STANFORD, Calif. (AP) — For all the improvement UCLA showed in its first year under coach Jim Mora, the Pac-12 season had the same ultimate ending: a title game loss that cost the Bruins a trip to the Rose Bowl.
Freshman kicker Ka'imi Fairbairn missed a 52-yard field goal attempt in the closing minute of the 17th-ranked Bruins' 27-24 loss to No. 8 Stanford in the conference championship game Friday night.
Kevin Hogan led the way for the Cardinal, throwing a touchdown pass and running for another score.
"We need to mourn a little bit," Mora said. "We need to get over this one. We poured it out there today and we came up short. We'll eventually move on but this will sting for a while. You don't get that close and lose and not have it hurt."
Hogan threw for 155 yards and ran for 47 yards, but his biggest play came on third-and-15 early in the fourth quarter when Drew Terrell got past the UCLA defense and caught a tying 26-yard touchdown pass.

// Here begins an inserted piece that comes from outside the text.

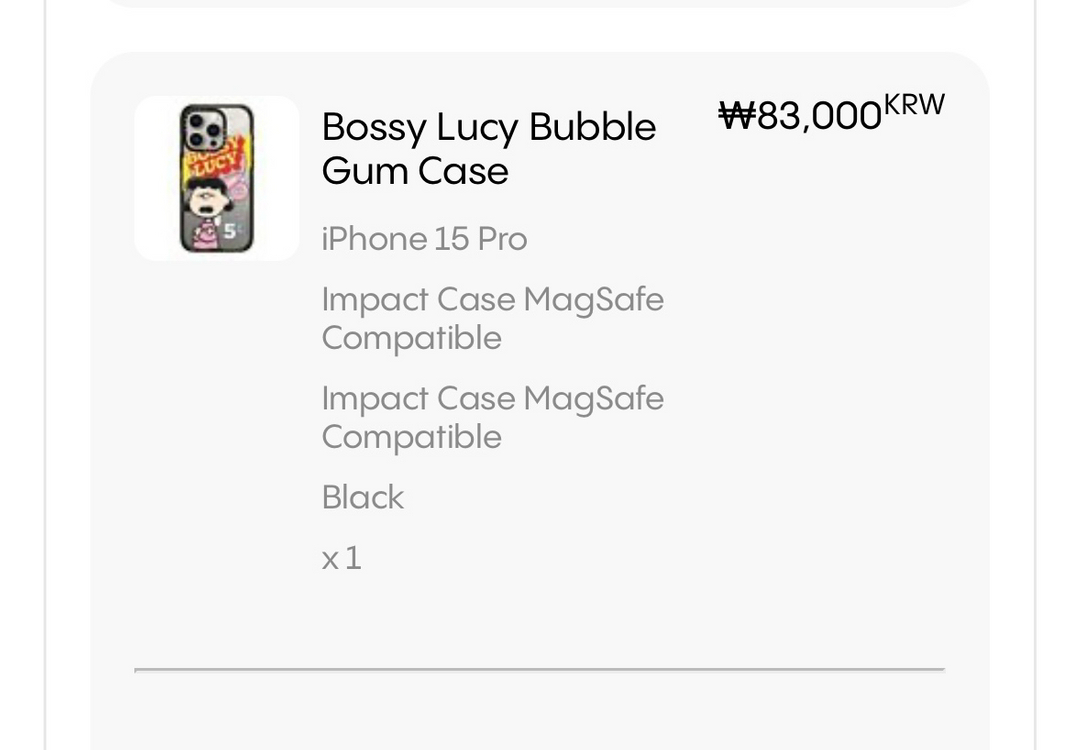Viewport: 1081px width, 750px height.
Task: Click the ₩83,000 price amount
Action: 800,116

"There was a communication breakdown," Mora said. "We busted the coverage at a very inopportune time."
Jordan Williamson kicked his second field goal from 36 yards with 6:49 remaining for the go-ahead score, helping Stanford secure its first conference title since the 1999 season.
The Cardinal wrapped it up when Fairbairn's try went wide left with 34 seconds remaining. This marked the second straight year UCLA lost in the Pac-12 title game, but it was far more competitive than a year ago when it lost to Oregon 49-31 under Rick Neuheisel as part of a 6-8 season.

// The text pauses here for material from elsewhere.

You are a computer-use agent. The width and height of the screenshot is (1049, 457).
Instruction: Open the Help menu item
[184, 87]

That just made the defeat more painful.
"I couldn't even watch the last seconds of the game," UCLA defensive lineman Datone Jones said. "We won with him, we're going to lose with him. That's my brother and we have his back. It just hurts."

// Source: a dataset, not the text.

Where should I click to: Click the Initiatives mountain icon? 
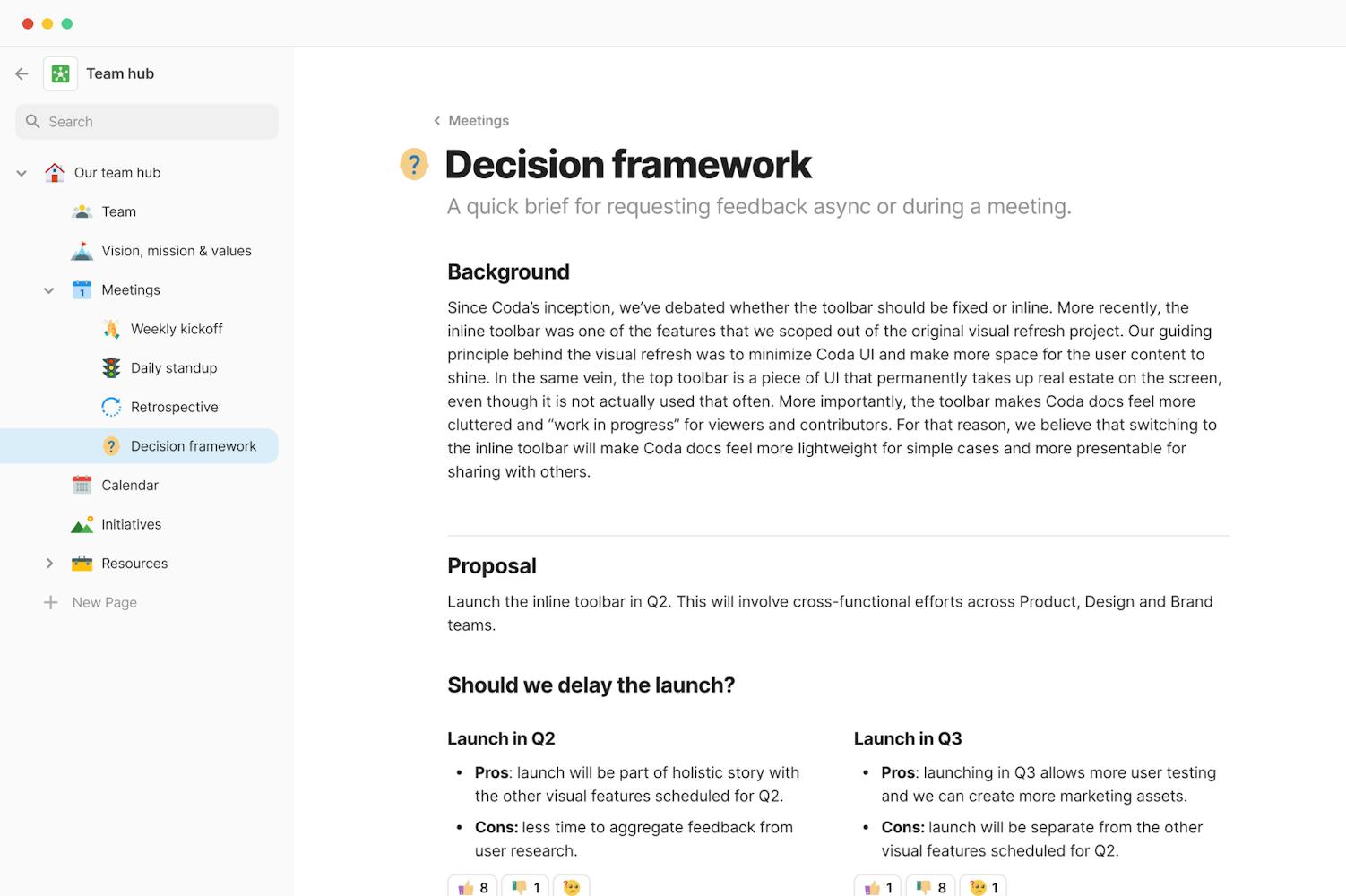pos(82,524)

Many of the sparse crowd announced at 31,622 rushed the field. Players, wearing their all-black uniforms, danced on the sideline and confetti flew from a stage erected on the field.
What a way to ring in the post-Andrew Luck Era: The Cardinal (11-2) will play the winner of the Big Ten title game between Nebraska and Wisconsin in the Rose Bowl on Jan. 1.
"Character," said Stanford's David Shaw, the Pac-12 coach of the year in his first two seasons. "Even when we don't play well, we still play hard. Our guys played with such heart. We made plays when we needed to make plays."
UCLA's Brent Hundley threw for 177 yards and a costly interception that set up a Stanford touchdown. He still almost brought the Bruins (9-4) back with help from Johnathan Franklin, who ran for 194 yards and set the single-season rushing mark (1,700 yards) and career all-purpose mark (4,887 yards) at UCLA.
"It hurts definitely," Franklin said. "In life you have your bumps, you have your trials but all you can do is look forward."
Hogan completed 16 of 22 passes to beat a fourth ranked opponent in his fourth straight start since unseating Josh Nunes at quarterback. After the Cardinal rolled past UCLA 35-17 last Saturday at the Rose Bowl, it took all 60 minutes for another victory in the rare rematch.